Where are the social scientists in this betrayal? How is it they allow business interests to override their home turf? Where are the real economists that look out for the needs of the broader community? Are they more concerned with their own careers than the needs of the students or the greater issue of social welfare? Are they comfortable with students of economics being taught to be good businessmen and businesswomen? What if the student understood in advance the goal of an economist is the public welfare and not increased profits for a privately held firm? Who is there to advise the student? Perhaps, most economists themselves are unaware of their true mission.


Conclusion

When passing knowledge from generation to generation, economists must prevent an intellectual fatality. Suggesting an economy can be understood in terms of the same forces that govern a market does a disservice to the profession. To avoid self-mutilation, the discipline must offer imagery that conforms closer to reality, that is, imagery that can be built upon when designing public policy. This imagery must start with a recognition of the difference between the mechanics of the true economic forces at play within an economy and the mechanics at play in a market. The student must understand that the problem he or she is attempting to solve is not a business problem.
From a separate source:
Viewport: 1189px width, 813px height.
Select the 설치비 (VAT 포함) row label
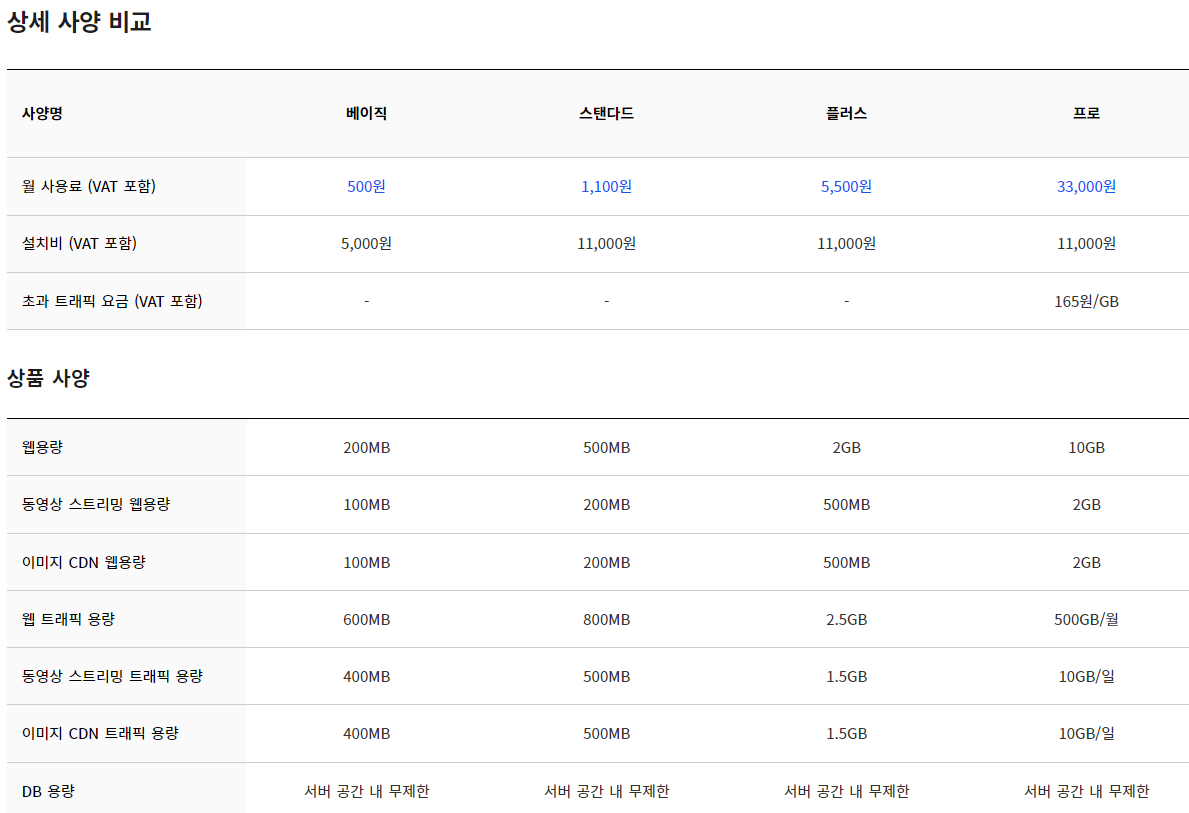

With that in mind, economists must ensure their profession acts to ensure that its mission is regenerated anew with each generation. Only then can they hope to put an end to the label of ‘the dismal science’.


References

     Saunders. P. and Walstad, W. (1990) “Foreword,” in The Principles of Economics 
     Course: A Handbook for Instructors, McGraw-Hill Publishing Company, New York

     Kalecki, M. (1944) Political Aspects of Full Employment, Political Quarterly, pp. 1-5.